_About this task_. All records that follow are to be output exactly.

□ □ □ □ □ □ □

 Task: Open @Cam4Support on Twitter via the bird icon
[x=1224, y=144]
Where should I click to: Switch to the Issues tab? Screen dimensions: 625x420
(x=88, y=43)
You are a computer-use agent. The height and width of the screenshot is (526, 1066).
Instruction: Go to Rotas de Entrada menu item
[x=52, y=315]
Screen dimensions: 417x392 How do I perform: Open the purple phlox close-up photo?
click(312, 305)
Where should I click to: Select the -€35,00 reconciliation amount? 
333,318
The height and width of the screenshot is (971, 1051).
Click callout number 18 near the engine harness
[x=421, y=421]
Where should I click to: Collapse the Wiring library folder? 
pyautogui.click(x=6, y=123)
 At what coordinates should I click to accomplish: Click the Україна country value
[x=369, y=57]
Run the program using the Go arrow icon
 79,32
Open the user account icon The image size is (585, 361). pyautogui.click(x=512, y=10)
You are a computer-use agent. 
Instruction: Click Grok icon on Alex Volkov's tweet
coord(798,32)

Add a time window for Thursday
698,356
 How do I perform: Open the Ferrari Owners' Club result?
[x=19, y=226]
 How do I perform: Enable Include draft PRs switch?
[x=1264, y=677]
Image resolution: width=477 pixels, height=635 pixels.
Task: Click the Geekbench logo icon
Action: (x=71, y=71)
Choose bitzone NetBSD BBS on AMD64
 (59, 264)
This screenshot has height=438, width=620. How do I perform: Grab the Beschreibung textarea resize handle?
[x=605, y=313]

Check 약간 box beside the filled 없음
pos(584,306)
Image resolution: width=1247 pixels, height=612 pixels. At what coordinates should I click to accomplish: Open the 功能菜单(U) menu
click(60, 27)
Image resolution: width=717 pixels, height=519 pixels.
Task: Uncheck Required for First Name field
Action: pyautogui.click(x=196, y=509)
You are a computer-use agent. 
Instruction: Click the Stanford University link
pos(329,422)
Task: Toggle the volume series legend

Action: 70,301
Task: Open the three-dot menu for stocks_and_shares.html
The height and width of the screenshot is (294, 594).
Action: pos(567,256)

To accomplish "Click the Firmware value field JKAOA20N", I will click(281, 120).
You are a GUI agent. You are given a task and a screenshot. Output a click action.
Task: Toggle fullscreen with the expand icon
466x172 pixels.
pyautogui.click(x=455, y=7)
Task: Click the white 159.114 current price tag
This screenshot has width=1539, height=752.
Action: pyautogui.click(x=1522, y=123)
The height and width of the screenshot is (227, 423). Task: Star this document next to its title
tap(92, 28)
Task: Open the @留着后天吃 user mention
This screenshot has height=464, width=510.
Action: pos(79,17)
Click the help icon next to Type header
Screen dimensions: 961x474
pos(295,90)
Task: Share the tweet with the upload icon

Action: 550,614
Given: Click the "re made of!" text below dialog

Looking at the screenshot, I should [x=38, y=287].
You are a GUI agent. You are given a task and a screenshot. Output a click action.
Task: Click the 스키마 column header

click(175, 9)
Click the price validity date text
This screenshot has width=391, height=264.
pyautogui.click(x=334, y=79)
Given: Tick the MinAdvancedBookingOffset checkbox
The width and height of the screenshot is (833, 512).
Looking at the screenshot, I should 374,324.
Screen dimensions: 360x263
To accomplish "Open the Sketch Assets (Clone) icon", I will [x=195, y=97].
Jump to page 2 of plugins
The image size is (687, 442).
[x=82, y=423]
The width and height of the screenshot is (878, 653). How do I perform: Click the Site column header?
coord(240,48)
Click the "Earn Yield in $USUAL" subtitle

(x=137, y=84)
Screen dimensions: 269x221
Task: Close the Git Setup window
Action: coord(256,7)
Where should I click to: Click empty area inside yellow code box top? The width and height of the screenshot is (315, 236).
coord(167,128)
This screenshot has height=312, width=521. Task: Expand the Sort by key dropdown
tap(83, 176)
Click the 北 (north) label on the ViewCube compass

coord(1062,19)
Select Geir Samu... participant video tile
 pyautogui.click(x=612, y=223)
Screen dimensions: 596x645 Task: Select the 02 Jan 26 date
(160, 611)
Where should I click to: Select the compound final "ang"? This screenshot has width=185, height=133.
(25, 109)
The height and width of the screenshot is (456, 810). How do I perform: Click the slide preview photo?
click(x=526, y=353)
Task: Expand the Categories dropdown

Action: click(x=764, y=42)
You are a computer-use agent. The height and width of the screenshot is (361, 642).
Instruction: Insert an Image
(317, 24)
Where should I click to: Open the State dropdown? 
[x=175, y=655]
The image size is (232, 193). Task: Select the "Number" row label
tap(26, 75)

□ □ □ □ □ □ □

_Response box_.
 Task: Open @Cam4Support on Twitter via the bird icon
[x=1224, y=144]
Where should I click to: Switch to the Issues tab? Screen dimensions: 625x420
(x=88, y=43)
You are a computer-use agent. The height and width of the screenshot is (526, 1066).
Instruction: Go to Rotas de Entrada menu item
[x=52, y=315]
Screen dimensions: 417x392 How do I perform: Open the purple phlox close-up photo?
click(312, 305)
Where should I click to: Select the -€35,00 reconciliation amount? 
333,318
The height and width of the screenshot is (971, 1051).
Click callout number 18 near the engine harness
[x=421, y=421]
Where should I click to: Collapse the Wiring library folder? 
pyautogui.click(x=6, y=123)
 At what coordinates should I click to accomplish: Click the Україна country value
[x=369, y=57]
Run the program using the Go arrow icon
 79,32
Open the user account icon The image size is (585, 361). pyautogui.click(x=512, y=10)
You are a computer-use agent. 
Instruction: Click Grok icon on Alex Volkov's tweet
coord(798,32)

Add a time window for Thursday
698,356
 How do I perform: Open the Ferrari Owners' Club result?
[x=19, y=226]
 How do I perform: Enable Include draft PRs switch?
[x=1264, y=677]
Image resolution: width=477 pixels, height=635 pixels.
Task: Click the Geekbench logo icon
Action: (x=71, y=71)
Choose bitzone NetBSD BBS on AMD64
 (59, 264)
This screenshot has height=438, width=620. How do I perform: Grab the Beschreibung textarea resize handle?
[x=605, y=313]

Check 약간 box beside the filled 없음
pos(584,306)
Image resolution: width=1247 pixels, height=612 pixels. At what coordinates should I click to accomplish: Open the 功能菜单(U) menu
click(60, 27)
Image resolution: width=717 pixels, height=519 pixels.
Task: Uncheck Required for First Name field
Action: pyautogui.click(x=196, y=509)
You are a computer-use agent. 
Instruction: Click the Stanford University link
pos(329,422)
Task: Toggle the volume series legend

Action: 70,301
Task: Open the three-dot menu for stocks_and_shares.html
The height and width of the screenshot is (294, 594).
Action: pos(567,256)

To accomplish "Click the Firmware value field JKAOA20N", I will click(281, 120).
You are a GUI agent. You are given a task and a screenshot. Output a click action.
Task: Toggle fullscreen with the expand icon
466x172 pixels.
pyautogui.click(x=455, y=7)
Task: Click the white 159.114 current price tag
This screenshot has width=1539, height=752.
Action: pyautogui.click(x=1522, y=123)
The height and width of the screenshot is (227, 423). Task: Star this document next to its title
tap(92, 28)
Task: Open the @留着后天吃 user mention
This screenshot has height=464, width=510.
Action: pos(79,17)
Click the help icon next to Type header
Screen dimensions: 961x474
pos(295,90)
Task: Share the tweet with the upload icon

Action: 550,614
Given: Click the "re made of!" text below dialog

Looking at the screenshot, I should [x=38, y=287].
You are a GUI agent. You are given a task and a screenshot. Output a click action.
Task: Click the 스키마 column header

click(175, 9)
Click the price validity date text
This screenshot has width=391, height=264.
pyautogui.click(x=334, y=79)
Given: Tick the MinAdvancedBookingOffset checkbox
The width and height of the screenshot is (833, 512).
Looking at the screenshot, I should 374,324.
Screen dimensions: 360x263
To accomplish "Open the Sketch Assets (Clone) icon", I will [x=195, y=97].
Jump to page 2 of plugins
The image size is (687, 442).
[x=82, y=423]
The width and height of the screenshot is (878, 653). How do I perform: Click the Site column header?
coord(240,48)
Click the "Earn Yield in $USUAL" subtitle

(x=137, y=84)
Screen dimensions: 269x221
Task: Close the Git Setup window
Action: coord(256,7)
Where should I click to: Click empty area inside yellow code box top? The width and height of the screenshot is (315, 236).
coord(167,128)
This screenshot has height=312, width=521. Task: Expand the Sort by key dropdown
tap(83, 176)
Click the 北 (north) label on the ViewCube compass

coord(1062,19)
Select Geir Samu... participant video tile
 pyautogui.click(x=612, y=223)
Screen dimensions: 596x645 Task: Select the 02 Jan 26 date
(160, 611)
Where should I click to: Select the compound final "ang"? This screenshot has width=185, height=133.
(25, 109)
The height and width of the screenshot is (456, 810). How do I perform: Click the slide preview photo?
click(x=526, y=353)
Task: Expand the Categories dropdown

Action: click(x=764, y=42)
You are a computer-use agent. The height and width of the screenshot is (361, 642).
Instruction: Insert an Image
(317, 24)
Where should I click to: Open the State dropdown? 
[x=175, y=655]
The image size is (232, 193). Task: Select the "Number" row label
tap(26, 75)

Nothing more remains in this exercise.